Fitur iOS Bridge di HyperOS 3.1
Laporan menyebut fitur iOS Bridge menjadi pusat perhatian dalam pengembangan HyperOS terbaru. Integrasi ini disebut-sebut akan memungkinkan perangkat Xiaomi seperti ponsel, tablet, dan komputer dapat berinteraksi secara mulus dengan perangkat Apple, seperti iPhone dan AirPods. Meski fitur tersebut belum diumumkan resmi dan rinciannya masih dirahasiakan, fungsi utamanya sudah bocor ke publik.
Beberapa kemampuan yang dikabarkan sedang diuji meliputi:
- Notifikasi panggilan iPhone bisa muncul di tablet atau komputer Xiaomi.
- Pengguna dapat menjawab atau mengelola panggilan tanpa harus memegang iPhone.
- AirPods yang tersambung ke perangkat Xiaomi bisa menampilkan status baterai dan berbagai kontrol tambahan, serupa dengan fitur pada perangkat Apple.
- Transfer file secara nirkabel antara iPhone dan perangkat Xiaomi tanpa aplikasi pihak ketiga.

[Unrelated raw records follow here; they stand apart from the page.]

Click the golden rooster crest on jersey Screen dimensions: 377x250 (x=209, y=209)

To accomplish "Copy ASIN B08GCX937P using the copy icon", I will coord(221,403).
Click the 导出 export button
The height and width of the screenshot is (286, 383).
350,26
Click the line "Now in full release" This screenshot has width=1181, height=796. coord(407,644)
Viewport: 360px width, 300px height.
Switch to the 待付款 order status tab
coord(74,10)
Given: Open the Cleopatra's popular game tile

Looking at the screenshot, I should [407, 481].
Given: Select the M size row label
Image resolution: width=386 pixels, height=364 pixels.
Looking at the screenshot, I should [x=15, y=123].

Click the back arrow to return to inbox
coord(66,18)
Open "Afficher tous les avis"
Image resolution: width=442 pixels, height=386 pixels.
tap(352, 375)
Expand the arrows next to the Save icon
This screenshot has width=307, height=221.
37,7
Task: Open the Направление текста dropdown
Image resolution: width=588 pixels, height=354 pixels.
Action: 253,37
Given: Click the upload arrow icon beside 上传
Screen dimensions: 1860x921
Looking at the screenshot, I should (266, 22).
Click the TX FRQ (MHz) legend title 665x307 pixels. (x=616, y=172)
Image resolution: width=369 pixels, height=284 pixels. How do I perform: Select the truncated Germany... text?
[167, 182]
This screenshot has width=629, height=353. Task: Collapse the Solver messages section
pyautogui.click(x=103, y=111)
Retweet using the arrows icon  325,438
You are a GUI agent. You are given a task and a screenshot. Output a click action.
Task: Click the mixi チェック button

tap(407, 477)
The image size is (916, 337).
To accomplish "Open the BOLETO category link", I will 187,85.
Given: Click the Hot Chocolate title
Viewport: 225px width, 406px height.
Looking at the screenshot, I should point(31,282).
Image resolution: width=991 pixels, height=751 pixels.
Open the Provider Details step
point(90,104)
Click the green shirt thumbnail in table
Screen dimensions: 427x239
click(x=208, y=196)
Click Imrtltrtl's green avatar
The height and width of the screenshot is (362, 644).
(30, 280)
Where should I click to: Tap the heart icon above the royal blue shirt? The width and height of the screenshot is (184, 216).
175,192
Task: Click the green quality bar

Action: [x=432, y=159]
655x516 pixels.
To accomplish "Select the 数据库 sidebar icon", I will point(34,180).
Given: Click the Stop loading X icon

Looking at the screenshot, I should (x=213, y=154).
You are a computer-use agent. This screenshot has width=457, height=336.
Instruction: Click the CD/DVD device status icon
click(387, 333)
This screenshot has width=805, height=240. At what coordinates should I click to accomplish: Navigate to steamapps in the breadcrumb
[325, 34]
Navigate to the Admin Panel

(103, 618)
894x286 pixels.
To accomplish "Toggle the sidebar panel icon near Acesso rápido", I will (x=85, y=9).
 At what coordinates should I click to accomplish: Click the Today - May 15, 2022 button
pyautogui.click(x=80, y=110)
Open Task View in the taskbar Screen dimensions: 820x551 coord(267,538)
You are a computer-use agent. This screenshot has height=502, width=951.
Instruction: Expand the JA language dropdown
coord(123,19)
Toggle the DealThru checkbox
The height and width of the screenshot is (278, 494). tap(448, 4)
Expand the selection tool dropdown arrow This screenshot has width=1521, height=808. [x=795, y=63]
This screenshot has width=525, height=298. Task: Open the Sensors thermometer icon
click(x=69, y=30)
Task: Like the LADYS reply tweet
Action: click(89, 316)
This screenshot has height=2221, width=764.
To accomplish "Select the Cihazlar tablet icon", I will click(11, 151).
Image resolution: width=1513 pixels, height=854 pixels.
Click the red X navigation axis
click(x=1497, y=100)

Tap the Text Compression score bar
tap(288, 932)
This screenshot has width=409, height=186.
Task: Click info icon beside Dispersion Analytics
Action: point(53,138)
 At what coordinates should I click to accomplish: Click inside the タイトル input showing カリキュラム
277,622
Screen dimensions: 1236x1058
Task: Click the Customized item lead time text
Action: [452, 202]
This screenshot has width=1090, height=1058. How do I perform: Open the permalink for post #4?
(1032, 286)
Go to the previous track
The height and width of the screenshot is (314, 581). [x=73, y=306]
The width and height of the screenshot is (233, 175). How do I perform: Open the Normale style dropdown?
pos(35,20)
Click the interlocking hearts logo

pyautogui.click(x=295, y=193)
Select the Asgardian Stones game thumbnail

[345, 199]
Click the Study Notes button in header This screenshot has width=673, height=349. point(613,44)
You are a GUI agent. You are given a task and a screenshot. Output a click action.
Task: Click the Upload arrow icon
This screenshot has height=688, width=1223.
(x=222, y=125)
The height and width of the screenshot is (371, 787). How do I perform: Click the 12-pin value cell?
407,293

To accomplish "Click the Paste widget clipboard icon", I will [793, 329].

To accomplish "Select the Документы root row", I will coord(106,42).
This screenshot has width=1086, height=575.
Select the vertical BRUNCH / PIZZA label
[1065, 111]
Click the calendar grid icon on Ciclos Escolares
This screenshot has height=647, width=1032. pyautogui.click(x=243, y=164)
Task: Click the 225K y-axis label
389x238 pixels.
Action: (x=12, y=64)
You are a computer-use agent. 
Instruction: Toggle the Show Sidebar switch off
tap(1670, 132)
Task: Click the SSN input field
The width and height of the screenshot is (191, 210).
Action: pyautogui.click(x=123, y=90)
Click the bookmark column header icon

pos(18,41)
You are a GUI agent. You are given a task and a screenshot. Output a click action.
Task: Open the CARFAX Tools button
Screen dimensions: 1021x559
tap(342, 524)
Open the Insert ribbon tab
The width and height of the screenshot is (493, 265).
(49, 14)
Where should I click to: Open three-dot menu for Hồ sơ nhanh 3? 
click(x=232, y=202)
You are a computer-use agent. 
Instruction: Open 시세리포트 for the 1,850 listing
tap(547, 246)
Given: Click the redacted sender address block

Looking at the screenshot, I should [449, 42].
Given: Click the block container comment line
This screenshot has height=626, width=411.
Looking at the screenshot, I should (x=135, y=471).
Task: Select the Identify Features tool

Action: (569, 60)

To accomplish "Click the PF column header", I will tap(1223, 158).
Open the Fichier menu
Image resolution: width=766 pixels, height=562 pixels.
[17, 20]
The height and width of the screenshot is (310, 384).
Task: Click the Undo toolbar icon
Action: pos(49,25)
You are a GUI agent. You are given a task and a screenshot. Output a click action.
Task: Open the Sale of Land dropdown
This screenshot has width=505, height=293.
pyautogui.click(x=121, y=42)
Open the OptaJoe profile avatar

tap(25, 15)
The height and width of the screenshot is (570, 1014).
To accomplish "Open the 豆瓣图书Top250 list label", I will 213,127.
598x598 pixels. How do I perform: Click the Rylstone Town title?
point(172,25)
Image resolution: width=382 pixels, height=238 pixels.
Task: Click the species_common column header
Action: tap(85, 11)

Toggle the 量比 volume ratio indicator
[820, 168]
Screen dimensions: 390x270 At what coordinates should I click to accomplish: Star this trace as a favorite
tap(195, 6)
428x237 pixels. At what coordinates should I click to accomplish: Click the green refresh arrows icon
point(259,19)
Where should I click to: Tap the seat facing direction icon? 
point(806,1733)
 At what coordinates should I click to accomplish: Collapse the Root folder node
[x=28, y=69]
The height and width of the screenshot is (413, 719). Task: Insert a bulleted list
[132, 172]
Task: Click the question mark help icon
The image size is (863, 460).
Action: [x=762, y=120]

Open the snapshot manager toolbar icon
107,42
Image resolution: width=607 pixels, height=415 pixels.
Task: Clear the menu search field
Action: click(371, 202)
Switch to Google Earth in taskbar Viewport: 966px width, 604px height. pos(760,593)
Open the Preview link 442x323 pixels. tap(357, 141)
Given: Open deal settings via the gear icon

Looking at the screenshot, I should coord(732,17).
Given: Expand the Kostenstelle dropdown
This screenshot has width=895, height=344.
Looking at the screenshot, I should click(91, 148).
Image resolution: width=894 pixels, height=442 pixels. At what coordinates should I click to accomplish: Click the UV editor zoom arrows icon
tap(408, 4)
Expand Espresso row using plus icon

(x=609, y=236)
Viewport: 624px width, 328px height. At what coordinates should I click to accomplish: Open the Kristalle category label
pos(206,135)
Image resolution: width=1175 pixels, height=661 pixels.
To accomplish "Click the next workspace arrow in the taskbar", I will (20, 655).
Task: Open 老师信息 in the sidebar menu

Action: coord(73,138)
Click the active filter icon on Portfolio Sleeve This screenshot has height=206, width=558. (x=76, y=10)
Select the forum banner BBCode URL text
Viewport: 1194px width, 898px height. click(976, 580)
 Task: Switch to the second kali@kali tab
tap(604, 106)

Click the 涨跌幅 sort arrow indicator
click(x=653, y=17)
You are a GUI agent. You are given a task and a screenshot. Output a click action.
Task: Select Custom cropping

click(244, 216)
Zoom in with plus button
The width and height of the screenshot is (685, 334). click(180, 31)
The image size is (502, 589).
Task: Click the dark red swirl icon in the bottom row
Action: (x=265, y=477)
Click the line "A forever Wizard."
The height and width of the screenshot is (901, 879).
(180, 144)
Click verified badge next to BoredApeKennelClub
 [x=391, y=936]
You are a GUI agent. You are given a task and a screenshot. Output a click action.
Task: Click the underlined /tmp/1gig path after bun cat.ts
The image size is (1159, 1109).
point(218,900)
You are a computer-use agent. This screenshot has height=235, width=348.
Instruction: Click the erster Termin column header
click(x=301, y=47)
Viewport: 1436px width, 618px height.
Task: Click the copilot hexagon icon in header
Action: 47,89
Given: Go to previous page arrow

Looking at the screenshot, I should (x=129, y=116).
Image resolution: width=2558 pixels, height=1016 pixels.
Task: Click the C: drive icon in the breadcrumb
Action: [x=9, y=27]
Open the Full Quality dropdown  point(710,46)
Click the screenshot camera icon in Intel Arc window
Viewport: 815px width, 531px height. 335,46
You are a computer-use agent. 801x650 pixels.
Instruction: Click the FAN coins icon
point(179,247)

Jika fitur-fitur ini benar dihadirkan, maka batasan integrasi antar ekosistem besar dapat semakin tipis. Xiaomi dinilai tengah berupaya mematahkan hambatan tradisional berupa keterbatasan sistem operasi yang selama ini menghalangi komunikasi dua arah antara Android dan iOS.
Dampak Terhadap Pengguna dan Industri
Kehadiran fitur iOS Bridge diproyeksikan memberi manfaat nyata bagi konsumen yang menggunakan perangkat dari ekosistem berbeda. Selama ini, penggunaan iPhone dan perangkat Xiaomi secara bersamaan sering kali terbatas dari sisi interkoneksi.
Faktanya, dukungan notifikasi panggilan lintas perangkat dapat meningkatkan produktivitas, terutama bagi profesional yang memakai lebih dari satu perangkat saat bekerja. Selain itu, pemantauan baterai dan kontrol AirPods di gadget Xiaomi akan memberikan pengalaman konsistensi layaknya di lingkungan Apple sendiri.
Fitur lain seperti transfer file nirkabel antar iPhone dan Xiaomi tanpa bantuan aplikasi tambahan juga menjadi nilai tambah yang sangat relevan. Selama ini, berbagai aplikasi pihak ketiga kerap digunakan namun menghadirkan risiko keamanan dan terkadang kurang stabil.
Antisipasi Peluncuran dan Spekulasi
Xiaomi dikenal sering memilih ajang Mobile World Congress sebagai panggung pengumuman penting. Meski belum ada pernyataan resmi terkait tanggal rilis HyperOS 3.1 dan fitur iOS Bridge, laporan menyebut kemunculannya kemungkinan bersamaan dengan debut Xiaomi 17 series.
Perkembangan ini sekaligus menandai perubahan strategi Xiaomi dari sekadar memperbarui fitur minor pada sistem operasi menuju integrasi lintas platform. Jika terwujud, langkah Xiaomi ini dapat menekan dominasi ekosistem tertutup yang selama ini menjadi karakteristik Apple dan meningkatkan daya saing Android dalam hal interoperabilitas perangkat.
Untuk saat ini, segala bocoran terkait HyperOS 3.1 dan kemampuan iOS Bridge masih tergolong rumor. Xiaomi belum memberikan konfirmasi langsung perihal update tersebut maupun tanggal peluncurannya.
Pengguna perangkat Xiaomi dan Apple diharapkan terus memantau perkembangan resmi dari pihak Xiaomi. Jika rumor ini terealisasi, persaingan antar ekosistem perangkat pintar akan memasuki babak baru yang lebih terbuka dan inklusif bagi konsumen global.